On Omaha Beach alone, there were 34,000 American troops that made their landing there, but even the 300 bombers hours beforehand could not tone down what lay ahead for the young soldiers. There are memorials all along the five sectors of the beaches; we stopped at Omaha, Utah, and Juno beaches.

However, nothing was more spectacular than the Normandy American Cemetery, adjacent to the Canadian and British ones. It happened to be the most beautiful weather one could ask for. This piece of oceanside land was given to the United States permanently by France. This was American soil. It was chilling.

Gotta hand it to the American Battle Monuments Commission (ABMC). They maintain beautiful cemetery and monuments dedicated to the troops in the wars of the twentieth century all over the world. I was able to visit Punchbowl Cemetery in Oahu last month, and now this.

After walking through the memorial museum on the grounds, you saw the memorial statue, ‘Spirit of the Youth’, and then the sea of gravemarkers simply flooded your sight. I believe the number was around 21,000 buried here. A portion of them marked ‘Here rests a comrade in arms, known but to God.

It was surprising to find out that in this part of France, there are actually more Germans buried here than all the allied troops put together. They number around 80,000, buried wherever their bodies ended up in.

On the way back, we drove through the countryside of Normandy and I could help but imagine the raining down of paratroopers, lines and companies cutting through the tall bushes and hedges as in the films I had just watched a few hours ago in the museum. Or for that matter, Band of Brothers. Can’t avoid throwing in Saving Private Ryan while your at it.

These are actual places that we read, watch and hear about. I was cruising on the highway right through them, munching on my exquisite dinner. I had a conversation with my teacher two years ago while spending two weeks out here in the countryside playing chamber music.  As we sat out in a field under the stars by the River Seine at the end of a long day, enjoying a cigar and wine (Nice huh? Better believe it; I don’t smoke though). Quietly, he just said, “Alex, look at that. Up there, this is where [the paratroopers] came down. Just out here, by these towns, in this field.”

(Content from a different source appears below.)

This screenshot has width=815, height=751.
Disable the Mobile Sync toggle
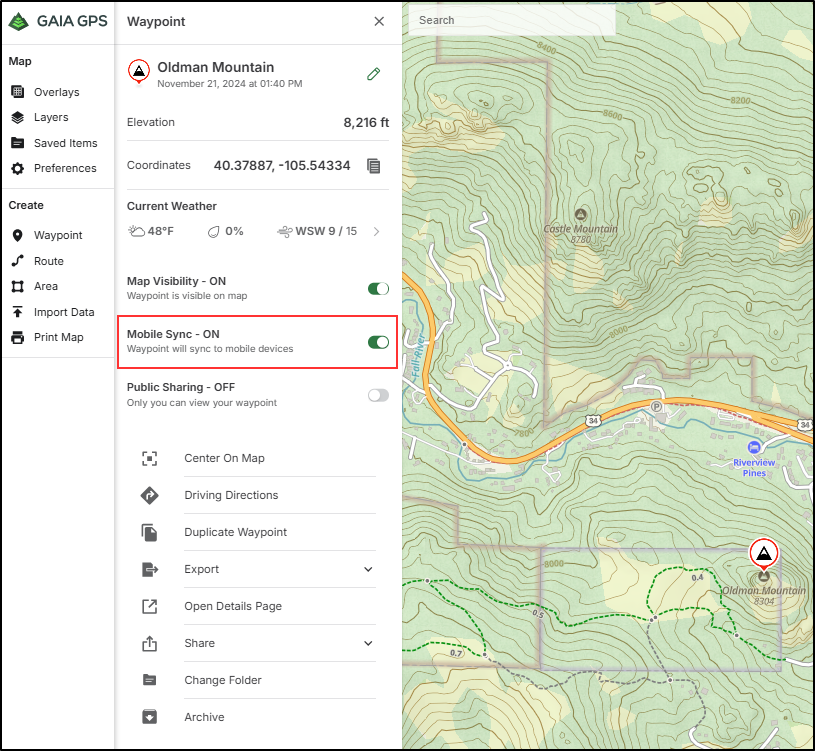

The more astounding thing though? Life goes on. It has to. Farmers continue to farm as they did decades ago after rebuilding. They continue to farm as they did 70 years ago before the war. There are little stone memorials all throughout these fields and towns, but life goes on. Our tour guide joked, if they put a monument everywhere an event occurred in France, they wouldn’t have any place left to work, live and play! It’s probably the truth. Just look at Paris or Rome. All this to say, right on Omaha beach for example, there were a few local families with their kids playing in the sand and water, building sand castles, getting some sun.

This is the other side of the Parisian story of the 20th century. Often forgotten, taken for granted. In personal vengeance, Hitler’s acquisition of Paris was supposed to lead to its complete off-the-map destruction. You know, he had a bit of a grudge. Something about the German’s terms of agreement in some treaty of Versailles or something

Luckily, the Allies succeeded, arduously, in this battle for Normandy, France, and concordantly, European continent. We have a Paris, rich and full of tangible history in its buildings. To think, It almost burned.